***** Data listing
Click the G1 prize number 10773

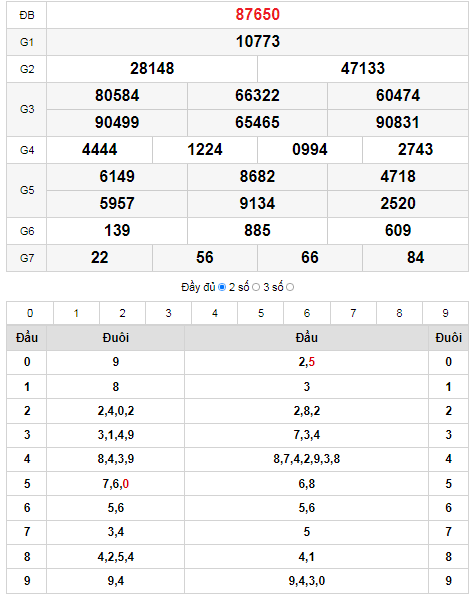[x=258, y=42]
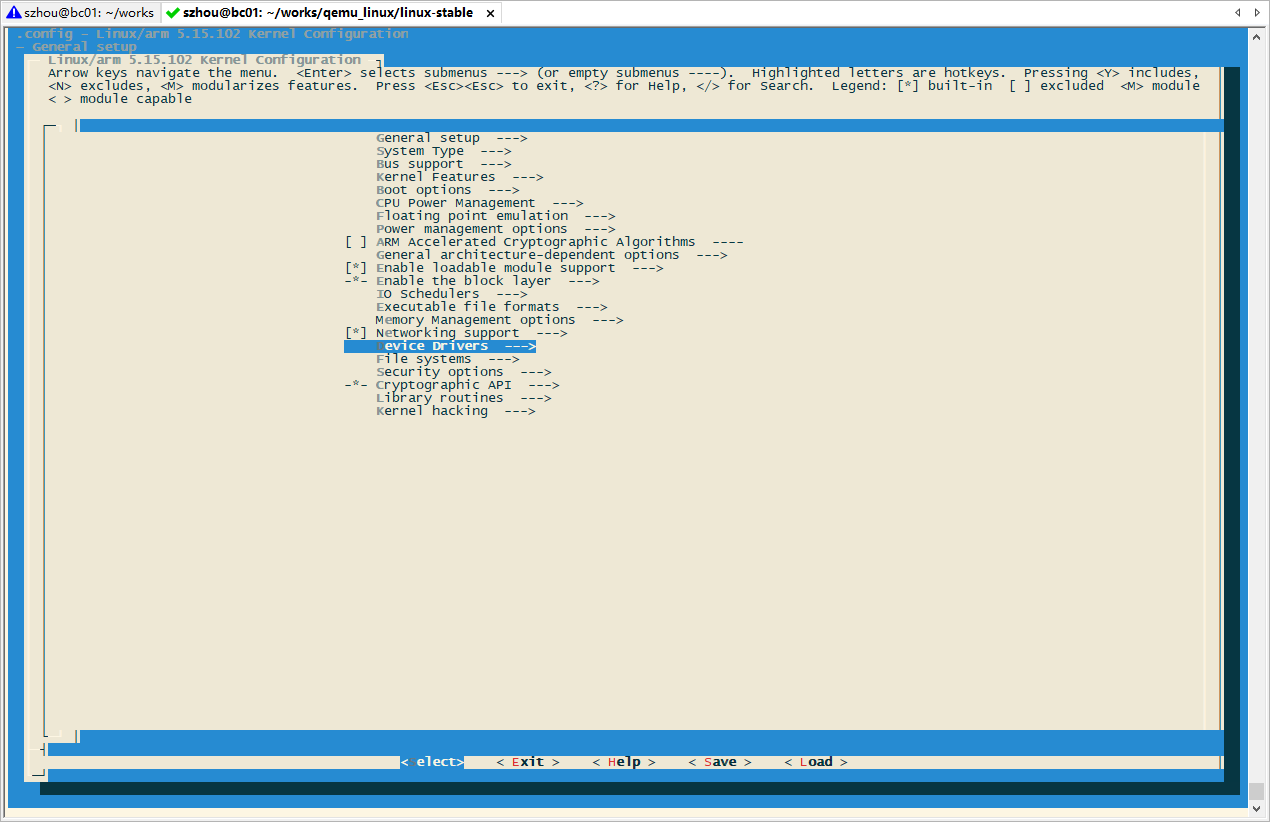
Task: Expand the Kernel hacking submenu
Action: (432, 410)
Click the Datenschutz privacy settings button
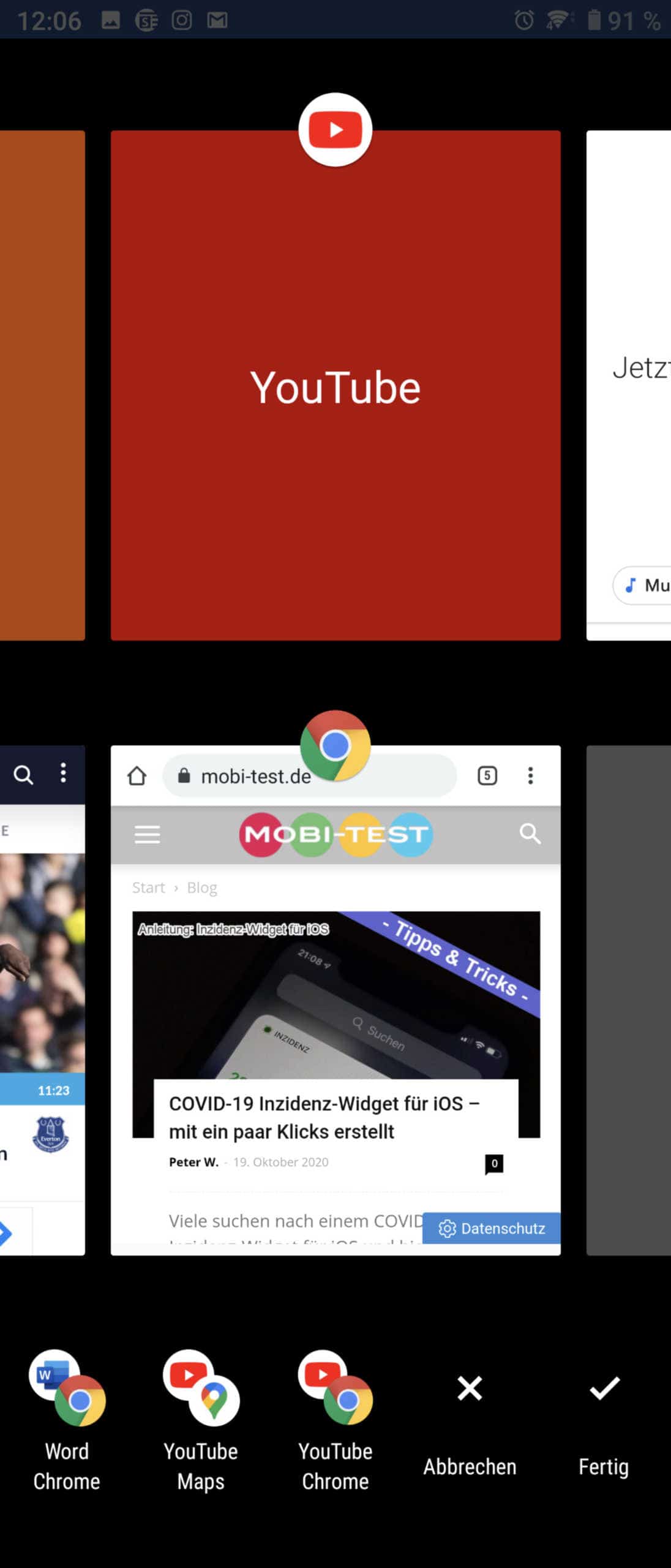The image size is (671, 1568). click(x=492, y=1228)
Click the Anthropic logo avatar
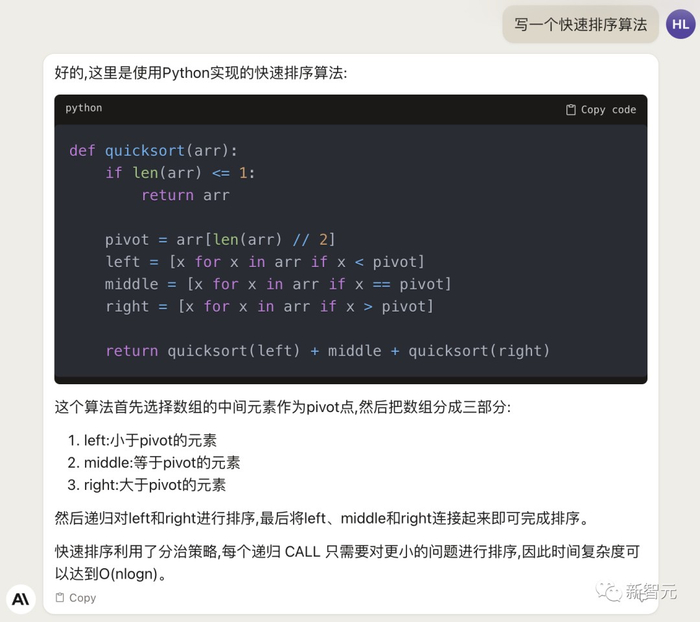Image resolution: width=700 pixels, height=622 pixels. 20,597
**********
Directive: Reproduce the material above line for line, omitting the pictures from your answer.

Response to the task:
Click the G1 prize number 10773

[x=258, y=42]
Task: Expand the Kernel hacking submenu
Action: (432, 410)
Click the Datenschutz privacy settings button
The image size is (671, 1568). click(x=492, y=1228)
Click the Anthropic logo avatar
Image resolution: width=700 pixels, height=622 pixels. 20,597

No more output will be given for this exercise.